• **Your task**: Repeat word for word the part of the guide on creating flows that begins at "Conditionals must return" and stops after "This will error!".

• **Selected excerpt**:
Creating Flows

The createFlow() function provides a fluent API for building document processing pipelines. This guide covers all flow construction patterns.

Basic Flow Structure

Every flow starts with createFlow() and ends with .build():

import { createFlow, parse, extract } from '@doclo/flows';

const flow = createFlow()
  .step('parse', parse({ provider: ocrProvider }))
  .step('extract', extract({ provider: llmProvider, schema }))
  .build();

const result = await flow.run({ base64: documentData });

Adding Steps

Sequential Steps

Use .step() to add sequential processing stages:

createFlow()
  .step('parse', parse({ provider: ocrProvider }))
  .step('extract', extract({ provider: llmProvider, schema }))
  .step('output', output({ name: 'result' }))
  .build();

Each step has:

id: Unique identifier for the step
node: The processing node to execute
name (optional): Display name for observability

.step('parse', parse({ provider }), 'Parse Document')

Step Output Flow

Data flows automatically between steps:

Input → parse → DocumentIR → extract → ExtractedData → output → FinalOutput

Each step receives the output of the previous step. The final output is the result of the last step.

Conditional Routing

Use .conditional() to route documents based on data:

const flow = createFlow()
  .step('categorize', categorize({
    provider: vlmProvider,
    categories: ['invoice', 'receipt', 'contract']
  }))
  .conditional('extract', (data) => {
    // data.category contains the classification result
    switch (data.category) {
      case 'invoice':
        return extract({ provider, schema: invoiceSchema });
      case 'receipt':
        return extract({ provider, schema: receiptSchema });
      case 'contract':
        return extract({ provider, schema: contractSchema });
      default:
        return extract({ provider, schema: genericSchema });
    }
  })
  .build();

Conditional Rules

Conditionals must return a node, not a promise or executed result:

// Correct - return a node
.conditional('parse', (data) => {
  if (data.quality === 'high') {
    return parse({ provider: fastProvider });
  }
  return parse({ provider: accurateProvider });
})

// INCORRECT - don't call .run()
.conditional('parse', (data) => {
  return someFlow.build().run(data);  // This will error!
})

Accessing Previous Step Results

The conditional function receives a second context parameter with access to all previous step artifacts:

.step('categorize', categorize({ provider, categories }))
.step('parse', parse({ provider }))

• **Information supplied**:
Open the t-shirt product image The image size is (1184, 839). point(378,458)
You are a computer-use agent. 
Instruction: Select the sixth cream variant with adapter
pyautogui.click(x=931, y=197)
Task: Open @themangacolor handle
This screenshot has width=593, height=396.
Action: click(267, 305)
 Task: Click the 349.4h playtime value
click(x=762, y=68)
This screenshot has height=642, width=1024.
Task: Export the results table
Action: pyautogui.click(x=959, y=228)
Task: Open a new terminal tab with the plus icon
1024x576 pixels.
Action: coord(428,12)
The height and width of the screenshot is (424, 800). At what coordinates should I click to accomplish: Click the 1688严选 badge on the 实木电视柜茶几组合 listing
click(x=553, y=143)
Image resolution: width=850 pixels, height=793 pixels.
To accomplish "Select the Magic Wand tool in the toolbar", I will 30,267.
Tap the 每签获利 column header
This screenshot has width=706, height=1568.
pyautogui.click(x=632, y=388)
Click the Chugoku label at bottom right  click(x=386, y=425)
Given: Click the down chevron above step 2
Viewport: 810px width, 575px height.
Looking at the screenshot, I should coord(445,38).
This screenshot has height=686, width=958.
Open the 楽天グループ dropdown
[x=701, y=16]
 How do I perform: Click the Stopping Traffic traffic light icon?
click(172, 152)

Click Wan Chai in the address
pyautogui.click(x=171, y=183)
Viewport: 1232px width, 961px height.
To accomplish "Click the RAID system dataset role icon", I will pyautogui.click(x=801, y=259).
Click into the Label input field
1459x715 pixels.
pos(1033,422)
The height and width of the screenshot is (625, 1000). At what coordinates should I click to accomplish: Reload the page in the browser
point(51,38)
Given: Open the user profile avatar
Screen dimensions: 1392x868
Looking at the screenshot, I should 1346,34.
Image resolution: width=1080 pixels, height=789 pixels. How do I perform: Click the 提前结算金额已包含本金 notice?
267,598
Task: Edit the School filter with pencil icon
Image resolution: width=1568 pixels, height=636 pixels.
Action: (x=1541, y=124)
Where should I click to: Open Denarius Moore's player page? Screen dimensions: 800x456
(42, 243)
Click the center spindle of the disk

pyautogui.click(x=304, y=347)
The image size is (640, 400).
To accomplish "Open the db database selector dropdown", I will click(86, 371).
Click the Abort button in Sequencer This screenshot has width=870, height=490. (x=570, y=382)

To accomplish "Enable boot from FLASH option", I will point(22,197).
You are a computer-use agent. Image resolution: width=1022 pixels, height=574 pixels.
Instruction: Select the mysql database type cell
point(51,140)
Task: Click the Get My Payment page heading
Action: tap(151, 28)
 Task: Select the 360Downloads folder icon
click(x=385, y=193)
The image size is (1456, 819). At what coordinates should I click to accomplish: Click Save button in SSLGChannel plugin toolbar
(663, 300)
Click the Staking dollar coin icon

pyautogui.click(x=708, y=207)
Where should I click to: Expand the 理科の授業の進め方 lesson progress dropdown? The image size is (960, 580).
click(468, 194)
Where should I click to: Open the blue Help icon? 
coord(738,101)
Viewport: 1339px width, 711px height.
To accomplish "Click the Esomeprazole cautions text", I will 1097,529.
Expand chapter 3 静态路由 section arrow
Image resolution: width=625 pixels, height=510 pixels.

• **Answer below**:
Conditionals must return a node, not a promise or executed result:

// Correct - return a node
.conditional('parse', (data) => {
  if (data.quality === 'high') {
    return parse({ provider: fastProvider });
  }
  return parse({ provider: accurateProvider });
})

// INCORRECT - don't call .run()
.conditional('parse', (data) => {
  return someFlow.build().run(data);  // This will error!